> **Work to complete**: Scan the lines below; pull out those with "grid".

(Saved data entries)
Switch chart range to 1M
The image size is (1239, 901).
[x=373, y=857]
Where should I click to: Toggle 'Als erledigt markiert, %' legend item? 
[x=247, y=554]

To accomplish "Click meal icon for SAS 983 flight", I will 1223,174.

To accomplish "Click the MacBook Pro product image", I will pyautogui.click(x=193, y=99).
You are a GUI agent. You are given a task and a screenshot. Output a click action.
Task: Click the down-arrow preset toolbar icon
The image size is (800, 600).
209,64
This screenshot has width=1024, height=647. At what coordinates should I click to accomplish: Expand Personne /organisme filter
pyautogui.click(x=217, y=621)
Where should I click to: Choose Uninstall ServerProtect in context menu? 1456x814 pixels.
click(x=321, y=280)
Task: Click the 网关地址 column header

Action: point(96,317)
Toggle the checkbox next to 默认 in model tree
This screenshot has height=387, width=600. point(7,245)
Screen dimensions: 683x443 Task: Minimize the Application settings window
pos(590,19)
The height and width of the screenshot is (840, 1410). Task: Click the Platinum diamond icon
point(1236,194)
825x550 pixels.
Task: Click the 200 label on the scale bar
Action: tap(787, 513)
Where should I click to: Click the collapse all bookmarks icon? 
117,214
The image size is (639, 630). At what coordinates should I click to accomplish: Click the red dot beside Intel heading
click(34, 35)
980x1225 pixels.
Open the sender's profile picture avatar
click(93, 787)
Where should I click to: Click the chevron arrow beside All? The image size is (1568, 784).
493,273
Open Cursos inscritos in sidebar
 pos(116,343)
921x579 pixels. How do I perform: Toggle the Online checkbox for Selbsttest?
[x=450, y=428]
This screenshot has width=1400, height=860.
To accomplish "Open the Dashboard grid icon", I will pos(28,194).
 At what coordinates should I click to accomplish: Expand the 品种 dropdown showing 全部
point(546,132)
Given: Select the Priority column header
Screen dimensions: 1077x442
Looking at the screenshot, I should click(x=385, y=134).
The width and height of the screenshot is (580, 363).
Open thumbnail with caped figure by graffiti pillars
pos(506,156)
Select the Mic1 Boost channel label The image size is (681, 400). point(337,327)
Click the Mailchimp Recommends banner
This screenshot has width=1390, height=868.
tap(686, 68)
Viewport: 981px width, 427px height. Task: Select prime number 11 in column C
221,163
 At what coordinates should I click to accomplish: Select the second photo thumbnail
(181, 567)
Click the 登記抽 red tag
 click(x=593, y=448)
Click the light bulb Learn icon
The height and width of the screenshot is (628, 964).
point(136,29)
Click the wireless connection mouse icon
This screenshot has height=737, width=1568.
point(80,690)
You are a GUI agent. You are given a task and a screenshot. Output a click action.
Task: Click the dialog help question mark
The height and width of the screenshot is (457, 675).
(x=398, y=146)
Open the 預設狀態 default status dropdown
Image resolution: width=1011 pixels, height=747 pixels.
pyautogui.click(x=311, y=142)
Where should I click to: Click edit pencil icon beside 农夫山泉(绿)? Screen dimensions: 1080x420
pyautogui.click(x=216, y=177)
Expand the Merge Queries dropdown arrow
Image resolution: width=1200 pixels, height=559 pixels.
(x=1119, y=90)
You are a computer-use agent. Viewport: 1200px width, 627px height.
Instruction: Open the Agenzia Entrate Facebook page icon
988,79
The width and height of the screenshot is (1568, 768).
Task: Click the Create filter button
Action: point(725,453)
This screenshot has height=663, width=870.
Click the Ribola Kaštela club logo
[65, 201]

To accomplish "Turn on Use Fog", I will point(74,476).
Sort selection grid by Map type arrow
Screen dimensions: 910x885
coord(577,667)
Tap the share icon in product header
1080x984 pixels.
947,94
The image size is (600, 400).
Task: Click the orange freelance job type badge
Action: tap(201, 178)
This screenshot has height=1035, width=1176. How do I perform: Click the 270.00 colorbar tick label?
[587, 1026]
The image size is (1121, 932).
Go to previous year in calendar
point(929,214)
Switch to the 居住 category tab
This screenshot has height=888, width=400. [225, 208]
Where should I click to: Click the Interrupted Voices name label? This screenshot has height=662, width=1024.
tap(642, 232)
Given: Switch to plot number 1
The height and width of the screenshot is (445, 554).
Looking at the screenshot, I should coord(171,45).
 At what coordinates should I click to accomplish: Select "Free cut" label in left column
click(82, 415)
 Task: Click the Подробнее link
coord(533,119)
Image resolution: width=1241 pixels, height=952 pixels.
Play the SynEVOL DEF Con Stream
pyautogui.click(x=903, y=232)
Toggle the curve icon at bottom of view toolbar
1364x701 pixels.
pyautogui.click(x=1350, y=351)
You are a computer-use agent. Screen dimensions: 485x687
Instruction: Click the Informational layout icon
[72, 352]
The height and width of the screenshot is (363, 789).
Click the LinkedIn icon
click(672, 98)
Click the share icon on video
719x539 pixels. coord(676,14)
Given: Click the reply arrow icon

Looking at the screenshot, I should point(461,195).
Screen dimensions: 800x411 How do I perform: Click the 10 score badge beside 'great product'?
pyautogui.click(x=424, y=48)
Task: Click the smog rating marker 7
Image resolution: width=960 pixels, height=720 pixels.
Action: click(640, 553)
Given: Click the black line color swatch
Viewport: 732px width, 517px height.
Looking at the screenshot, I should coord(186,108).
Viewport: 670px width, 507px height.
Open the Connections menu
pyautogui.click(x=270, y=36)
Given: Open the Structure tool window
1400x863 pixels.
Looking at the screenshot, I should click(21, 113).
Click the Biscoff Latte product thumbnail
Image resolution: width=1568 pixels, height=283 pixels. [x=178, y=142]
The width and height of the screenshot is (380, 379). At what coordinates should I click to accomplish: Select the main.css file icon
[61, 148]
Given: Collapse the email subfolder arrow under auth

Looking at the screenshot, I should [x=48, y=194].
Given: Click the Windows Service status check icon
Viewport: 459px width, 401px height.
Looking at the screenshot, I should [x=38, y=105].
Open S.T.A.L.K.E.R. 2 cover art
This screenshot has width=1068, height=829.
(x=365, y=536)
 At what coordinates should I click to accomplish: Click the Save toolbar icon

> **Worked solution**:
To accomplish "Open the Dashboard grid icon", I will pos(28,194).
Sort selection grid by Map type arrow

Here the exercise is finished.